Jennifer was pre-med in physiology at Michigan State and planned to attend medical school. That was impractical, considering the nomadic, insecure career Pat chose and the fact that they wanted a family.

He became a GA again.

That quickly became a better job, coaching tight ends, special teams, and the offensive line at MSU from 1990-97; then, a year spent coaching Stanford's line; then, in 1999, a call from Uncle Fritz, then at Green Bay, who told him to expect a call from a former Green Bay assistant who was filling out his new staff in Philadelphia.

"Andy Reid's going to interview you to be the tight-ends coach," Fritz said. "Don't screw it up."

Pat didn't . . . but that was one of the last times he talked to his uncle.
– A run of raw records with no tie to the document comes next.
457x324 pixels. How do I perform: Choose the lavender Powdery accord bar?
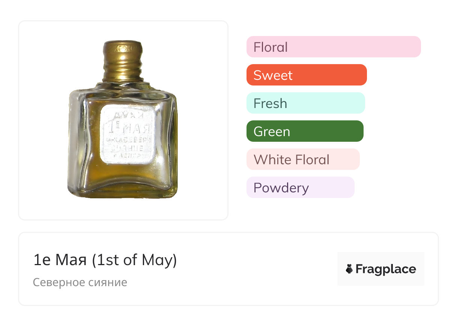pyautogui.click(x=300, y=188)
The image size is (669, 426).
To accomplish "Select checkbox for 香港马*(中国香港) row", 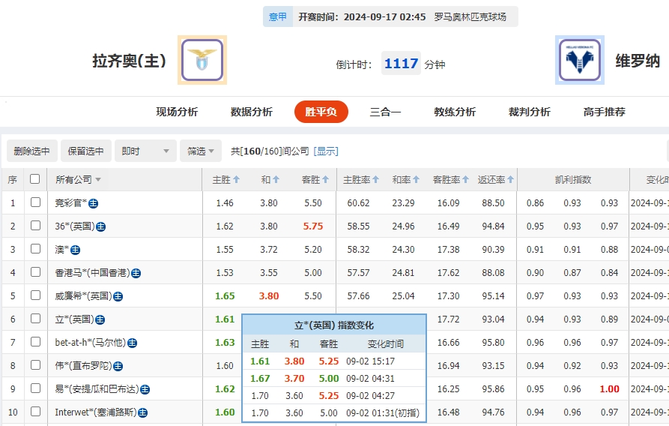I will pos(35,272).
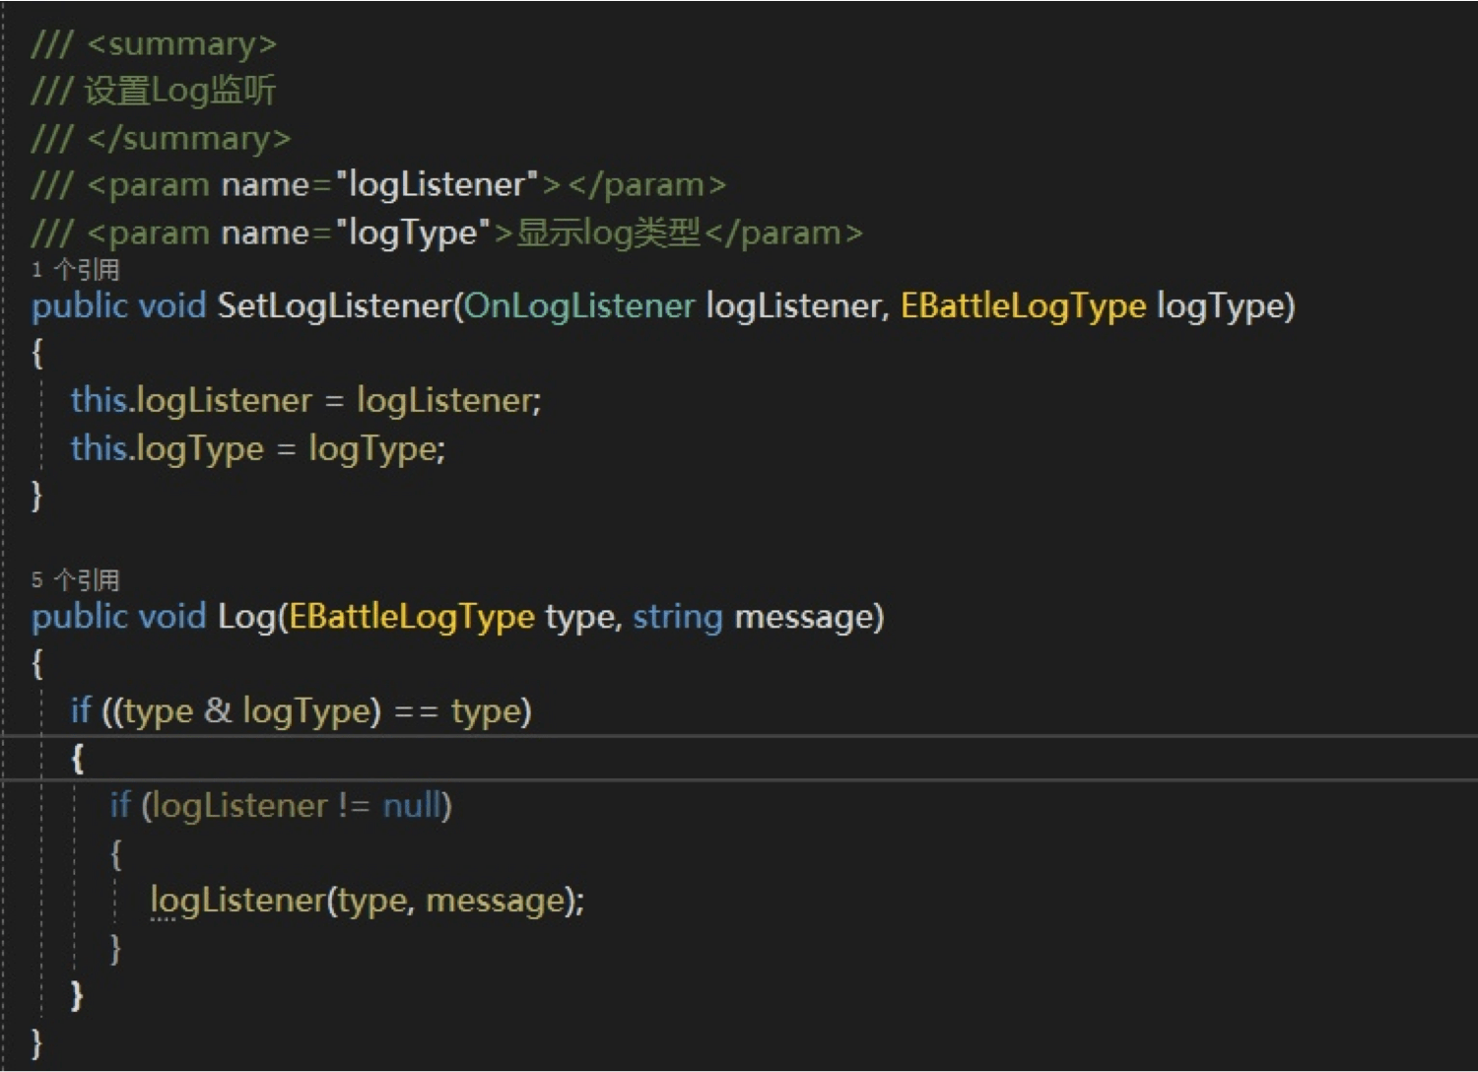Open the "5 个引用" references link
The image size is (1478, 1072).
tap(76, 579)
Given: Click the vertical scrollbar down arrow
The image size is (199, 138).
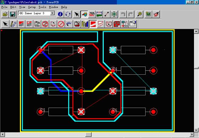Looking at the screenshot, I should (x=196, y=130).
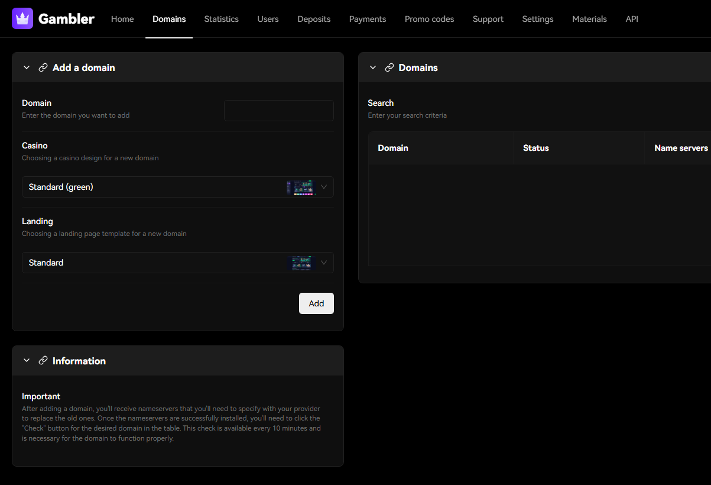Click the link icon beside Information
The height and width of the screenshot is (485, 711).
pos(43,360)
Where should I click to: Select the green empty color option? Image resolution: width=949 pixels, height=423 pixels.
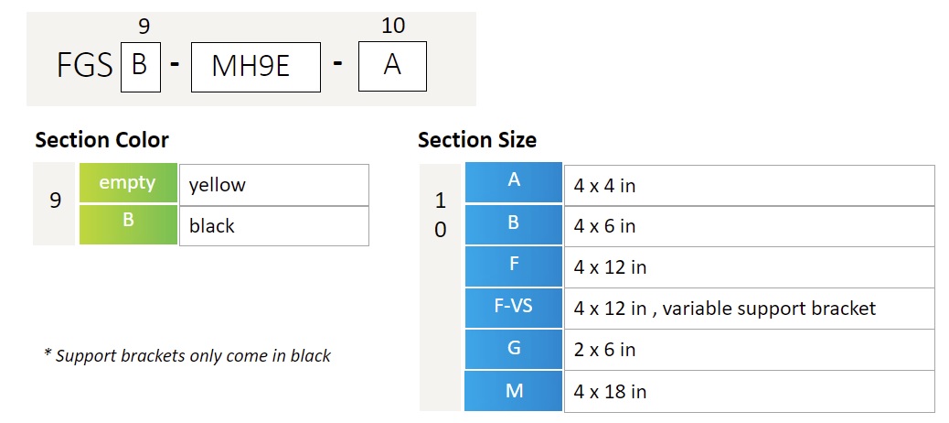pyautogui.click(x=128, y=183)

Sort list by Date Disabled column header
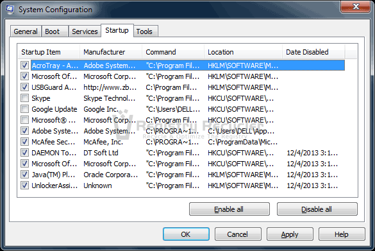tap(313, 52)
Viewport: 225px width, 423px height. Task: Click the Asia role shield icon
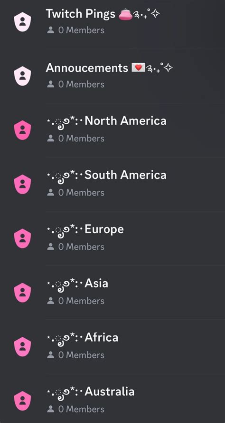pos(23,293)
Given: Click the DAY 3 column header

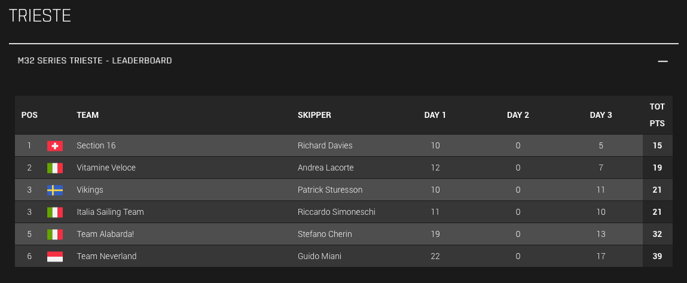Looking at the screenshot, I should tap(600, 115).
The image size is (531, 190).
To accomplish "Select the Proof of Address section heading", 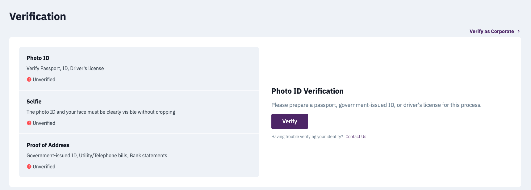I will pyautogui.click(x=48, y=145).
Fritz Shurmur died less than 8 months later, of liver cancer. Pat's father, Joe, had died of cancer 3 years earlier.

The family name and connections might have helped Pat get to the threshold of the NFL, but Shurmur made it the rest of the way on his own.
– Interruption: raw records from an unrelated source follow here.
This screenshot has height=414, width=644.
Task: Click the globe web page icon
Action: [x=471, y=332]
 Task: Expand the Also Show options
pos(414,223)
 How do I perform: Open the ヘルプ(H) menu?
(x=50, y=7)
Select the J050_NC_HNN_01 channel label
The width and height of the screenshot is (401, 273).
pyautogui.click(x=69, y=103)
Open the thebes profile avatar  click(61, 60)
As a position coach in Philadelphia, he helped make undrafted Chad Lewis a Pro Bowl tight end. He refined Donovan McNabb's passing skills. As the offensive coordinator in St. Louis, he coached Sam Bradford to astounding rookie success and saw Stephen Jackson win a rushing title and go to two Pro Bowls.

That landed him the job in Cleveland, but the lockout in 2011 and an ownership change in 2012 doomed his chances there. The Browns went 9-23. Shurmur was out of work . . . but wiser for the ordeal.

"I developed a list of things that, given another opportunity, I would never do again. I'll keep that private," Shurmur says. "I know what the first 6 months of setting up an operation would be, in detail, and those can be the critical months for the success you're going to have. I'm certainly glad it happened."

No one holds what happened in Cleveland against him. Browns owner Jimmy Haslem has since fired Banner and general manager Mike Lombardi and drafted Johnny Manziel.

Being fired from that freak show was a godsend. Being hired by a mad scientist might be, too.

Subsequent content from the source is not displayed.